Ведь что такое любовь простого советского человека к индивидуальному средству передвижения? Это глубокая привязанность (чтобы не сказать — прикованность), исполненная муравьиной заботы. Включающая в себя многочасовое лежание под машиной, бесконечные толки “с мужиками” возле гаража, поиск запчастей, замену карбюратора, аккумулятора, подвески и проч. Нечто подобное слегка намечено в первых кадрах картины, где на экране телемонитора мы видим чумазого дядьку в замасленной спецовке (С. Мазаев), который, стоя на фоне цеховых конструкций, косноязычно бормочет: “Ничего машина. Хорошая. Тридцать лет бегает, как новенькая. Я вот только в восемьдесят седьмом году подвеску поменял...” Монолог прерывает истеричный возглас режиссера: “Уберите это чучело! Где сценарий?!” (имеется в виду сценарий телесюжета о тридцатилетии “копейки”).
На этой перепалке квазидокументальный пролог заканчивается. И дальше все в фильме идет уже по сценарию, написанному не кем-нибудь, а культовым писателем современности В. Сорокиным. Соответственно все дальнейшее к “судьбе народной” и даже “автомобильной” отношения не имеет, а имеет отношение лишь к прозе вышеозначенного писателя. (За исключением, быть может, лирического финала, где Дыховичный снял собственного сына и юную красавицу жену; так что романтическая интонация, по всей видимости, исходит от режиссера.)

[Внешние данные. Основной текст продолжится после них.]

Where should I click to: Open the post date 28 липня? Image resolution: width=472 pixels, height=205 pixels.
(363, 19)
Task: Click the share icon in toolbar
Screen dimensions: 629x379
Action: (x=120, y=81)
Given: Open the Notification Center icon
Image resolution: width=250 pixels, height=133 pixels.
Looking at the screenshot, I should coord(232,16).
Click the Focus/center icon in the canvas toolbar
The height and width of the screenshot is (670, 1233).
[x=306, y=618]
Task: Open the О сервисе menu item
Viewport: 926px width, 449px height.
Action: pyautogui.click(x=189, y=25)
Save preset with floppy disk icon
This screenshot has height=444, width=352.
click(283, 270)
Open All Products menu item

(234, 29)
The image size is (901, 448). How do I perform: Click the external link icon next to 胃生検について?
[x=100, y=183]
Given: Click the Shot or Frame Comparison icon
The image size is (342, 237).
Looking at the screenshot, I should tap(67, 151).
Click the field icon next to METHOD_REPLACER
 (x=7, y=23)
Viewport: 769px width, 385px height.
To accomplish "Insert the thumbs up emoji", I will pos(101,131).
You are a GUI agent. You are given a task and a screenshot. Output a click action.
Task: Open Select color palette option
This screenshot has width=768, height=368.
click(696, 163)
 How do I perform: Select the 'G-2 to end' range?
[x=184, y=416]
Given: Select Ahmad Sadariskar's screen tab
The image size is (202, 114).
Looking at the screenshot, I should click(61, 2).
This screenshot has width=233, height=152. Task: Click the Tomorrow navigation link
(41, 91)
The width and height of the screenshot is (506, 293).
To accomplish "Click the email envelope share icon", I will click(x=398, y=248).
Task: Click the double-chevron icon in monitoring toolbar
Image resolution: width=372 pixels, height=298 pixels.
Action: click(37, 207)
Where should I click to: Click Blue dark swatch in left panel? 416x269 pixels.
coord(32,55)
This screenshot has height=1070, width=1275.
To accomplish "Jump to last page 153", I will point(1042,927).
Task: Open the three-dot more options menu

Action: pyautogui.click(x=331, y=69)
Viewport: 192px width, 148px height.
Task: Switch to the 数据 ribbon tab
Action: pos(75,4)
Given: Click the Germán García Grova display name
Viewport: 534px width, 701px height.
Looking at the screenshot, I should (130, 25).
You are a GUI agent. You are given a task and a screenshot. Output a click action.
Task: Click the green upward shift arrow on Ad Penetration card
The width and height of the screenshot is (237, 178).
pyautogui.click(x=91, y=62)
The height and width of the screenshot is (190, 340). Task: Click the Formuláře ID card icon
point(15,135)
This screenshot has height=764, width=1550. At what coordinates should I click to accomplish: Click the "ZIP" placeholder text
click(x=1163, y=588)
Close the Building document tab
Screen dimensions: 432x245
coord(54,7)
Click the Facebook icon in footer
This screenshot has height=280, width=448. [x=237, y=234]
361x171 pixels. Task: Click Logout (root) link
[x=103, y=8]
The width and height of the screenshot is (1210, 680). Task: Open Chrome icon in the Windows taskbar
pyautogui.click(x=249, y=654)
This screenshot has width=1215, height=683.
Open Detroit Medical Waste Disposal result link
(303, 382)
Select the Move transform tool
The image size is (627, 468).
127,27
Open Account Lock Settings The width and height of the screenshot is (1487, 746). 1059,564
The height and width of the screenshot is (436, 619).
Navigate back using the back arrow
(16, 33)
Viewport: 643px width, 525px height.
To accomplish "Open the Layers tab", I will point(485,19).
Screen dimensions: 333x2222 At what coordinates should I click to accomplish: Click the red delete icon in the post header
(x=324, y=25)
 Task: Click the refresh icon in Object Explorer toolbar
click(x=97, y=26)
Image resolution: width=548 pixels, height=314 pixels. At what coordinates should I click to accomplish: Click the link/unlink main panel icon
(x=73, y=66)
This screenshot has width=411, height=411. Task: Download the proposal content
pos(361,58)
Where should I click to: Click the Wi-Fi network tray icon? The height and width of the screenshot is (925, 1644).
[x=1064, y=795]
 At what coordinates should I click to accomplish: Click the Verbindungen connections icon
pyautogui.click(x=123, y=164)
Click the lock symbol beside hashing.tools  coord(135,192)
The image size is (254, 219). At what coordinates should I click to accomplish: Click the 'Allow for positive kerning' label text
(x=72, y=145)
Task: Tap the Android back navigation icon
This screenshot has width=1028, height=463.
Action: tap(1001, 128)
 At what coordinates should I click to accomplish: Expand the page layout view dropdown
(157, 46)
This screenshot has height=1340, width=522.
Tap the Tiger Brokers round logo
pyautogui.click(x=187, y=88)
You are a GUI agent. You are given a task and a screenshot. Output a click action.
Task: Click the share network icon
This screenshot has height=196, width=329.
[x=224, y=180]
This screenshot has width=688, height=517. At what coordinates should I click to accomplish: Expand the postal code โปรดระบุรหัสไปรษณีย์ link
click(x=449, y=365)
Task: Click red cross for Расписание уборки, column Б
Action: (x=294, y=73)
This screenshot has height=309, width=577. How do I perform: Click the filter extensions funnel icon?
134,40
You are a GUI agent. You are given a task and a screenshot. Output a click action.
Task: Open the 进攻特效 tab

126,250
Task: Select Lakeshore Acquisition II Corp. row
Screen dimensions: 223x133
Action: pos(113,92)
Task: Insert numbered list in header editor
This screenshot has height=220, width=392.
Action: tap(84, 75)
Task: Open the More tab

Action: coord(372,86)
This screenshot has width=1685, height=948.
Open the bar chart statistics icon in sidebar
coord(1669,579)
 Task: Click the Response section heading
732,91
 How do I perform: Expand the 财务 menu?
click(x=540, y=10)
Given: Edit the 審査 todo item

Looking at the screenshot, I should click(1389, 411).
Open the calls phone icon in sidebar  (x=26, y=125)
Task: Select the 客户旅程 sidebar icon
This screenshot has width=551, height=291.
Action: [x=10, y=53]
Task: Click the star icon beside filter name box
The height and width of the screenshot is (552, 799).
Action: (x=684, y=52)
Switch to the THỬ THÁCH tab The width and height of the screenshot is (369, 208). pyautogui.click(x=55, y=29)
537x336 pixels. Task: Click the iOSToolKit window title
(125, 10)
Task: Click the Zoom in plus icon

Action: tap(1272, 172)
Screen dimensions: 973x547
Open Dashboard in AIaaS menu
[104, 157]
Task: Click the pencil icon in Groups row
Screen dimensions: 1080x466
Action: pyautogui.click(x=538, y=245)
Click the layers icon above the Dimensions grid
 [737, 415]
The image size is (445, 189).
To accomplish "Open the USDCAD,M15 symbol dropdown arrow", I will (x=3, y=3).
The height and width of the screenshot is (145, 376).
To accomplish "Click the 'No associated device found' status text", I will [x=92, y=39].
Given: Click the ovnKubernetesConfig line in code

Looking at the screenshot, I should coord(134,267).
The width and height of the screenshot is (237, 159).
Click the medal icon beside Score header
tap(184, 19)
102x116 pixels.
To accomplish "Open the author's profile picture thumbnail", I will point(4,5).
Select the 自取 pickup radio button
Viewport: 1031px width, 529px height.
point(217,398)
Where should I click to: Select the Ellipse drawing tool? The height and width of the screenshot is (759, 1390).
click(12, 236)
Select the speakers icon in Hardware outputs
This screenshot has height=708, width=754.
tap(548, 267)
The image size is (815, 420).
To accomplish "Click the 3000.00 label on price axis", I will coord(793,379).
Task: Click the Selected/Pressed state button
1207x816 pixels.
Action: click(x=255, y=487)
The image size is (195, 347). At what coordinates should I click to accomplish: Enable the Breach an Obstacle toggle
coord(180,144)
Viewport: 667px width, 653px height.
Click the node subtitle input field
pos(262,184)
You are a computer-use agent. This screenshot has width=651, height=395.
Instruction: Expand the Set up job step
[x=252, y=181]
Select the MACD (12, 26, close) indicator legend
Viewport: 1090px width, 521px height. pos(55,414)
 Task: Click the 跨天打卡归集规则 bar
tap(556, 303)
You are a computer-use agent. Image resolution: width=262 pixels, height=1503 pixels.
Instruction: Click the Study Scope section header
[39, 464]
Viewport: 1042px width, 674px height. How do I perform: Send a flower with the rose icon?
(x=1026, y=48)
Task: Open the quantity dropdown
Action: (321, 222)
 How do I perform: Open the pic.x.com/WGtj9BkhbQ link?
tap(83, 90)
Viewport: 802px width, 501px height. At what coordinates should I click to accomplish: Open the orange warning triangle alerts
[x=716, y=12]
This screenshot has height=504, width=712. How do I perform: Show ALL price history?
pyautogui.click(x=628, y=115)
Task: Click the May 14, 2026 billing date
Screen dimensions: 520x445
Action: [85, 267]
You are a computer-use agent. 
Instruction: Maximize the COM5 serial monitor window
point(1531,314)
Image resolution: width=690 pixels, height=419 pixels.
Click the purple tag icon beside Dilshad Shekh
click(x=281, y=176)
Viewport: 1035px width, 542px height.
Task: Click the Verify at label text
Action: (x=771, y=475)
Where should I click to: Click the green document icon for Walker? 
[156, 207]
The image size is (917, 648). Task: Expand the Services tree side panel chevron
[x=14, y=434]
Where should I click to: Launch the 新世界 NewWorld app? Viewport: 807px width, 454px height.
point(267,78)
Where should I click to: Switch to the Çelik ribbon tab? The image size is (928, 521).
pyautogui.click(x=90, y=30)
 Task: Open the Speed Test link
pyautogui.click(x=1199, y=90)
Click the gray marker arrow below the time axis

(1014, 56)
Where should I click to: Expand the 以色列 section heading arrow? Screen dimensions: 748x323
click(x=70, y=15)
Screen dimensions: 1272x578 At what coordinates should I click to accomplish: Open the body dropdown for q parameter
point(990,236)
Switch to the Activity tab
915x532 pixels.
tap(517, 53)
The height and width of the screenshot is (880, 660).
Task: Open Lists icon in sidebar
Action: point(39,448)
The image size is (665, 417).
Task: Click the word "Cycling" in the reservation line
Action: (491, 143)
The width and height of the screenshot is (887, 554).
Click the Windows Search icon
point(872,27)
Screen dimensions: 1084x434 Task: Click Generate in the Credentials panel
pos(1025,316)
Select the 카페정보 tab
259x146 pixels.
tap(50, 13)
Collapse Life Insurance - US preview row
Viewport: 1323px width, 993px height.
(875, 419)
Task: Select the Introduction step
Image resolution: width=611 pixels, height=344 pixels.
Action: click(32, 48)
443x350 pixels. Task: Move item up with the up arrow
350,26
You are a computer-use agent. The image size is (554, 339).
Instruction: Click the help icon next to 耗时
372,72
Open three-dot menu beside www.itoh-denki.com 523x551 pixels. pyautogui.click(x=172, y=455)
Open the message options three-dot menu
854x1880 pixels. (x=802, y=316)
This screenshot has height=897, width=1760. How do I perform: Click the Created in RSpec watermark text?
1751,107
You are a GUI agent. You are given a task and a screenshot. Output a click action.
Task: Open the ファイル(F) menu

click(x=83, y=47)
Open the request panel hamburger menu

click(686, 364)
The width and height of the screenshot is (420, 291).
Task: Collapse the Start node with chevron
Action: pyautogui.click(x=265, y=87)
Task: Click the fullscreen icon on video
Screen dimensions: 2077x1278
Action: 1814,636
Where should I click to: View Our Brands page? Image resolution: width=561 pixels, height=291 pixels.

Сорокинская проза — вещь весьма специфическая. Ее главный пафос — изничтожение смыслов, “десемантизация”, как формулирует культовый, опять-таки, критик В. Курицын. “В поисках зон, свободных от смыслов, — пишет он, — Сорокин много внимания уделяет испражнениям как самой несемантизированной универсалии...” По поводу семантической нагруженности “говна” с критиком можно поспорить, но главное уловлено точно. Проза Сорокина отчасти напоминает офисную машинку для уничтожения документов: берется текст (как правило — чужой), пропускается через хитро устроенный механизм “деконструкции”, и вылезает куча бумаги, где напечатаны вроде те же слова, а смысла — ноль. К чести великой русской литературы надо сказать, что многие ее тексты выдерживают подобную операцию и после разбавления инородной лексикой и вкрапления инородных сюжетных мотивов сохраняют некую память о смысле. Но то — великие тексты. В “Копейке” же объектом деконструктивных манипуляций становится наша отнюдь не великая жизнь, опыт повседневного существования обывателя в советско-постсоветской стране.